[sheepdog] [PATCH v2] sheep: let outstanding IO req doesn't block confchg event

Mon May 28 10:07:36 CEST 2012

From: Liu Yuan <tailai.ly at taobao.com>

v2:
 - remove unnecessary else
---------------------------------------------- >8

We already define the in-fly IO object as busy object, which sit on the
sys->outstanding_req_list. So recovery request for this object will be queued
on sys->req_wait_for_obj_list, where it will be resumed later.

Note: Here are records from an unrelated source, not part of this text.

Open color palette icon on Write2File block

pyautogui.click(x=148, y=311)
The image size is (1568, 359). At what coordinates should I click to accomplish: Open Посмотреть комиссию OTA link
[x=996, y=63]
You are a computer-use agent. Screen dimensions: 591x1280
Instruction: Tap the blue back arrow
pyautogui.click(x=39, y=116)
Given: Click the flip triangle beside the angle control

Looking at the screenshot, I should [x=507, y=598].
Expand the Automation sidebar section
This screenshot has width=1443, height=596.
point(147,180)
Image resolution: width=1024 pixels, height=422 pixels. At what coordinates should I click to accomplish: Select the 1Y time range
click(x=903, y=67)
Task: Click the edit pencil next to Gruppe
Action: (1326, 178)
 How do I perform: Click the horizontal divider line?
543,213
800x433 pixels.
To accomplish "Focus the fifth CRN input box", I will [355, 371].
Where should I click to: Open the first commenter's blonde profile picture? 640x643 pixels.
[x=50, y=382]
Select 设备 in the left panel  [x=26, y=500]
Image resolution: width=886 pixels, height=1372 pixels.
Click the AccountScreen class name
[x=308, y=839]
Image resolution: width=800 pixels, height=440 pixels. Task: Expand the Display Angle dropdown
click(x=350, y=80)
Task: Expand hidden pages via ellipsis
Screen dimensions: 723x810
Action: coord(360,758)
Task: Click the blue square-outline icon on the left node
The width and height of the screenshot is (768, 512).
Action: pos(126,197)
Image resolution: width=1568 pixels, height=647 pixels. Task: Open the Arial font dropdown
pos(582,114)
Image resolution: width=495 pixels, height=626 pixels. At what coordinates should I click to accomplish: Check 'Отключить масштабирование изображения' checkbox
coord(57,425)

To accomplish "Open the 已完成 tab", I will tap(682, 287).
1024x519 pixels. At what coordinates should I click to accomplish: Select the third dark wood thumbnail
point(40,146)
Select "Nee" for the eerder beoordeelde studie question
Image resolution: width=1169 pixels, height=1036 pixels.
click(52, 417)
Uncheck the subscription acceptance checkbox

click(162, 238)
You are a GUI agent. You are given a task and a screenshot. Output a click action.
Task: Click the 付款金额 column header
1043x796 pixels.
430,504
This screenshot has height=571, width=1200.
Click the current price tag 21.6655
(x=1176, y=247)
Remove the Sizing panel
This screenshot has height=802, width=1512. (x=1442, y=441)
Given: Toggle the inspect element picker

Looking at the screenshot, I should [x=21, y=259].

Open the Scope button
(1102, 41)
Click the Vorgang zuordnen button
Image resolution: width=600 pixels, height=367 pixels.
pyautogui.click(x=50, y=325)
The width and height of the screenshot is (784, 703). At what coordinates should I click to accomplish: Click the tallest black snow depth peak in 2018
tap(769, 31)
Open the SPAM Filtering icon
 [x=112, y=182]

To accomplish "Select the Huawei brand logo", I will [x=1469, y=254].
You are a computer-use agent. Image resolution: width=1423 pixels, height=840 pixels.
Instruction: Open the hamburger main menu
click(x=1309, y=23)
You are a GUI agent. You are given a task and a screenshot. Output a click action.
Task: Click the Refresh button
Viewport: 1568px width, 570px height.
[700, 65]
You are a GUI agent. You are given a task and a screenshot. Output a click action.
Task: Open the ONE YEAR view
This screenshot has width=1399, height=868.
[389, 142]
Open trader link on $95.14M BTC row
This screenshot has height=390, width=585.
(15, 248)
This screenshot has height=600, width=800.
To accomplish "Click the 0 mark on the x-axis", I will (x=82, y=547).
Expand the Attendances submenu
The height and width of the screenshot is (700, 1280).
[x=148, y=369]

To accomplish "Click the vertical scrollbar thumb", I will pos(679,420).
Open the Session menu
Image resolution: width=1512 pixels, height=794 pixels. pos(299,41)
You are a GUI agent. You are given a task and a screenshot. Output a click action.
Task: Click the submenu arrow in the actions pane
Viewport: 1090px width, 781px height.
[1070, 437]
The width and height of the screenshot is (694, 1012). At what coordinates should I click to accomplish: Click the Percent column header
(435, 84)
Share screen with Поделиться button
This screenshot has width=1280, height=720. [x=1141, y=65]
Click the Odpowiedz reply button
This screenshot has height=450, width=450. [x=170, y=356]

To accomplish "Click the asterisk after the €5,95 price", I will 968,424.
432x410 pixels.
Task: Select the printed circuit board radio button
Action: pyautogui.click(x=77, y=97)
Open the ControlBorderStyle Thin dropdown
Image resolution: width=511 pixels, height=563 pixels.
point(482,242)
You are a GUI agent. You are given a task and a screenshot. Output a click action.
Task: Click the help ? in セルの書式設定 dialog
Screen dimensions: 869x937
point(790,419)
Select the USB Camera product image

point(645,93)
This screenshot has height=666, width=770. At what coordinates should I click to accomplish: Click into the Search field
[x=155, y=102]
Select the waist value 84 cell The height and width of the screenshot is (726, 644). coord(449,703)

So there is no need to block confchg event for outstanding IO thus confchg
could be processed as soon as possible. Confchg should take precedence over IO
req because:

Suppose doing heavy IO on each node while cluster is in recovery.
Every node is issuing IO request while doing recovery. Both outstanding
IO and unfinished confchg event blocks each other (nearly dead lock),
all nodes are busy retrying those pending I/Os (live lock), and recovery
requests are mostly denied of service, neither outstanding IO nor
recovery moves on to completion.

farm_write()'s epoch check function as a safe guard for follwing case from
Kazutaka

If there are 1 node, A, and the number of copies is 1, how does
Farm handle the following case?

 - the user add the second node B, and there is in-flight I/Os on
   node A
 - the node A increments the epoch from 1 to 2, and the node B recovers
   objects from epoch 1 on node A
 - after node B receives objects to epoch 2, the in-flight I/Os on
   node A updates objects in epoch 1 on node A.
 - node A sends responses to clients as success, but the updated data
   will be lost??

Signed-off-by: Liu Yuan <tailai.ly at taobao.com>
---
 sheep/farm/farm.c  |    4 ++++
 sheep/group.c      |    3 +--
 sheep/sdnet.c      |    2 --
 sheep/sheep_priv.h |    1 -
 4 files changed, 5 insertions(+), 5 deletions(-)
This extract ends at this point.